Rewrite the records below with every "How do I perform" changed to "How can I carry out" and everything else left as it is.

Records for pointing at text and elements:
★ ★ ★

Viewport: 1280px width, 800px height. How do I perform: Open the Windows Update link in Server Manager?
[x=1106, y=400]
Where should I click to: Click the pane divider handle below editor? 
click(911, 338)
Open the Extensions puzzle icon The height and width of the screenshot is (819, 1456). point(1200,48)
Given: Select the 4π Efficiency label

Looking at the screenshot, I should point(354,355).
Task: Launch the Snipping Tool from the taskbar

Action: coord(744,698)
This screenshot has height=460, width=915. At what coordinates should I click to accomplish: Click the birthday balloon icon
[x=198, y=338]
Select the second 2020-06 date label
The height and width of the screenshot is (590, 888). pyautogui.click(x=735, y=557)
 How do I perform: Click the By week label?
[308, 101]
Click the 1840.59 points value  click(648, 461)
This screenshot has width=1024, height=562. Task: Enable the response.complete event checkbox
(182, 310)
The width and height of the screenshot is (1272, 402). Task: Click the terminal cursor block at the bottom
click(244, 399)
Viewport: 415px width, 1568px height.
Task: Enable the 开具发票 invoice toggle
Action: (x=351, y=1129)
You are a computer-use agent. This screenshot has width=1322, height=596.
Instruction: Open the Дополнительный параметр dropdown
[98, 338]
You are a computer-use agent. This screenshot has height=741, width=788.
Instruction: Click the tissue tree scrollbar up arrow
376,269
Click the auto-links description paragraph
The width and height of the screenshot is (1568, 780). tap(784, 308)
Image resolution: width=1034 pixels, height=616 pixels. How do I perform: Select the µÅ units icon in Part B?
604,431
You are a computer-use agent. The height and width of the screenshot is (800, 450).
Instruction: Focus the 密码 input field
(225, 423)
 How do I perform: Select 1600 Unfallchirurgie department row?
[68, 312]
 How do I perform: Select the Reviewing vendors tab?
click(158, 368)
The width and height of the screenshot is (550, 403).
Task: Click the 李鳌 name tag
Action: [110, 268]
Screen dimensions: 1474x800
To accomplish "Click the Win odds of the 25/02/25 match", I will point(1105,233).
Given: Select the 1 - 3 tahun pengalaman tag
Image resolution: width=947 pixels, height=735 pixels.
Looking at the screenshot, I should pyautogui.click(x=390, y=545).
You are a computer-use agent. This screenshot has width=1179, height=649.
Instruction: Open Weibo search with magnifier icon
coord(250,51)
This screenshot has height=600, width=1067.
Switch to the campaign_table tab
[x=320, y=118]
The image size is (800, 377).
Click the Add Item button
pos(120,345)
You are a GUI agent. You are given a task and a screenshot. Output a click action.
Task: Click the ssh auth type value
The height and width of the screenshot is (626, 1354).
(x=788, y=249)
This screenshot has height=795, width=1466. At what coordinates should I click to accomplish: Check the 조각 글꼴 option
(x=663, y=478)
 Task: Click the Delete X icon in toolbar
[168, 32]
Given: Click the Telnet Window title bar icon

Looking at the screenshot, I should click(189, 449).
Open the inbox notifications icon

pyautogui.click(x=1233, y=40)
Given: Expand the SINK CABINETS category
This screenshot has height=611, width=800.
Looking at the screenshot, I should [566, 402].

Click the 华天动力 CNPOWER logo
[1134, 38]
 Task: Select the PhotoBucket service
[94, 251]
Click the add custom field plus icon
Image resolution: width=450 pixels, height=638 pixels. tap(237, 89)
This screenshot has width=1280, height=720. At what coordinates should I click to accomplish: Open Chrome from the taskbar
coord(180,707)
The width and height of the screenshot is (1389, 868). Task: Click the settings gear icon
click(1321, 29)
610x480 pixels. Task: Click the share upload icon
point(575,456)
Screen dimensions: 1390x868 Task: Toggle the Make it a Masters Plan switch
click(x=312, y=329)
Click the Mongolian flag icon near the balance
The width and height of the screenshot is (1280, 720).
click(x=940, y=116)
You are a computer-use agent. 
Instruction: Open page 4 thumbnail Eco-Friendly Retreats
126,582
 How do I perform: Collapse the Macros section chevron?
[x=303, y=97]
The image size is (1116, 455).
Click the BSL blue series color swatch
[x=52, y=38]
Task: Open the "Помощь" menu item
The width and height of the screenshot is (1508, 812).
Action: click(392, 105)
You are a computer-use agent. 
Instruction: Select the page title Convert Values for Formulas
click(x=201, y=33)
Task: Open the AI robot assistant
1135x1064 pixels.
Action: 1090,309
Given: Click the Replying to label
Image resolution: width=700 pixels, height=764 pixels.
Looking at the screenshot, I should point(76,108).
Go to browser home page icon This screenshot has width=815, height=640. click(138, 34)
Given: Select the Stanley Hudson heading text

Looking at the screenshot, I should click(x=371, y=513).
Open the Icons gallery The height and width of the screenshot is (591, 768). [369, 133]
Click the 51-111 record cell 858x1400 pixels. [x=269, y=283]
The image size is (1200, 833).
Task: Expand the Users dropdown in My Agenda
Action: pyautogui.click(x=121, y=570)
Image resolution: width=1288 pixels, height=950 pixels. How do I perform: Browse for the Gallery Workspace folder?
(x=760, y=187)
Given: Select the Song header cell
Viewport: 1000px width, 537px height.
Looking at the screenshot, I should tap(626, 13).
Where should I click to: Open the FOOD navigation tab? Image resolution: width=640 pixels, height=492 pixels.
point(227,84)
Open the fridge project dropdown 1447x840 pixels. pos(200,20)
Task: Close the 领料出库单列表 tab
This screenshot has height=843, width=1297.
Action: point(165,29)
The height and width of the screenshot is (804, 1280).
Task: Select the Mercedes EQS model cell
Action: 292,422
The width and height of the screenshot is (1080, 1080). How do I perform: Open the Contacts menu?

★ ★ ★

ANSWER FOR THIS EXERCISE ▸
Viewport: 1280px width, 800px height. How can I carry out: Open the Windows Update link in Server Manager?
[x=1106, y=400]
Where should I click to: Click the pane divider handle below editor? 
click(911, 338)
Open the Extensions puzzle icon The height and width of the screenshot is (819, 1456). point(1200,48)
Given: Select the 4π Efficiency label

Looking at the screenshot, I should point(354,355).
Task: Launch the Snipping Tool from the taskbar

Action: coord(744,698)
This screenshot has height=460, width=915. At what coordinates should I click to accomplish: Click the birthday balloon icon
[x=198, y=338]
Select the second 2020-06 date label
The height and width of the screenshot is (590, 888). pyautogui.click(x=735, y=557)
 How can I carry out: Click the By week label?
[308, 101]
Click the 1840.59 points value  click(648, 461)
This screenshot has width=1024, height=562. Task: Enable the response.complete event checkbox
(182, 310)
The width and height of the screenshot is (1272, 402). Task: Click the terminal cursor block at the bottom
click(244, 399)
Viewport: 415px width, 1568px height.
Task: Enable the 开具发票 invoice toggle
Action: (x=351, y=1129)
You are a computer-use agent. This screenshot has width=1322, height=596.
Instruction: Open the Дополнительный параметр dropdown
[98, 338]
You are a computer-use agent. This screenshot has height=741, width=788.
Instruction: Click the tissue tree scrollbar up arrow
376,269
Click the auto-links description paragraph
The width and height of the screenshot is (1568, 780). tap(784, 308)
Image resolution: width=1034 pixels, height=616 pixels. How can I carry out: Select the µÅ units icon in Part B?
604,431
You are a computer-use agent. The height and width of the screenshot is (800, 450).
Instruction: Focus the 密码 input field
(225, 423)
 How can I carry out: Select 1600 Unfallchirurgie department row?
[68, 312]
 How can I carry out: Select the Reviewing vendors tab?
click(158, 368)
The width and height of the screenshot is (550, 403).
Task: Click the 李鳌 name tag
Action: [110, 268]
Screen dimensions: 1474x800
To accomplish "Click the Win odds of the 25/02/25 match", I will point(1105,233).
Given: Select the 1 - 3 tahun pengalaman tag
Image resolution: width=947 pixels, height=735 pixels.
Looking at the screenshot, I should pyautogui.click(x=390, y=545).
You are a computer-use agent. This screenshot has width=1179, height=649.
Instruction: Open Weibo search with magnifier icon
coord(250,51)
This screenshot has height=600, width=1067.
Switch to the campaign_table tab
[x=320, y=118]
The image size is (800, 377).
Click the Add Item button
pos(120,345)
You are a GUI agent. You are given a task and a screenshot. Output a click action.
Task: Click the ssh auth type value
The height and width of the screenshot is (626, 1354).
(x=788, y=249)
This screenshot has height=795, width=1466. At what coordinates should I click to accomplish: Check the 조각 글꼴 option
(x=663, y=478)
 Task: Click the Delete X icon in toolbar
[168, 32]
Given: Click the Telnet Window title bar icon

Looking at the screenshot, I should click(189, 449).
Open the inbox notifications icon

pyautogui.click(x=1233, y=40)
Given: Expand the SINK CABINETS category
This screenshot has height=611, width=800.
Looking at the screenshot, I should [566, 402].

Click the 华天动力 CNPOWER logo
[1134, 38]
 Task: Select the PhotoBucket service
[94, 251]
Click the add custom field plus icon
Image resolution: width=450 pixels, height=638 pixels. tap(237, 89)
This screenshot has width=1280, height=720. At what coordinates should I click to accomplish: Open Chrome from the taskbar
coord(180,707)
The width and height of the screenshot is (1389, 868). Task: Click the settings gear icon
click(1321, 29)
610x480 pixels. Task: Click the share upload icon
point(575,456)
Screen dimensions: 1390x868 Task: Toggle the Make it a Masters Plan switch
click(x=312, y=329)
Click the Mongolian flag icon near the balance
The width and height of the screenshot is (1280, 720).
click(x=940, y=116)
You are a computer-use agent. 
Instruction: Open page 4 thumbnail Eco-Friendly Retreats
126,582
 How can I carry out: Collapse the Macros section chevron?
[x=303, y=97]
The image size is (1116, 455).
Click the BSL blue series color swatch
[x=52, y=38]
Task: Open the "Помощь" menu item
The width and height of the screenshot is (1508, 812).
Action: click(392, 105)
You are a computer-use agent. 
Instruction: Select the page title Convert Values for Formulas
click(x=201, y=33)
Task: Open the AI robot assistant
1135x1064 pixels.
Action: 1090,309
Given: Click the Replying to label
Image resolution: width=700 pixels, height=764 pixels.
Looking at the screenshot, I should point(76,108).
Go to browser home page icon This screenshot has width=815, height=640. click(138, 34)
Given: Select the Stanley Hudson heading text

Looking at the screenshot, I should click(x=371, y=513).
Open the Icons gallery The height and width of the screenshot is (591, 768). [369, 133]
Click the 51-111 record cell 858x1400 pixels. [x=269, y=283]
The image size is (1200, 833).
Task: Expand the Users dropdown in My Agenda
Action: pyautogui.click(x=121, y=570)
Image resolution: width=1288 pixels, height=950 pixels. How can I carry out: Browse for the Gallery Workspace folder?
(x=760, y=187)
Given: Select the Song header cell
Viewport: 1000px width, 537px height.
Looking at the screenshot, I should tap(626, 13).
Where should I click to: Open the FOOD navigation tab? Image resolution: width=640 pixels, height=492 pixels.
point(227,84)
Open the fridge project dropdown 1447x840 pixels. pos(200,20)
Task: Close the 领料出库单列表 tab
This screenshot has height=843, width=1297.
Action: point(165,29)
The height and width of the screenshot is (804, 1280).
Task: Select the Mercedes EQS model cell
Action: 292,422
The width and height of the screenshot is (1080, 1080). How can I carry out: Open the Contacts menu?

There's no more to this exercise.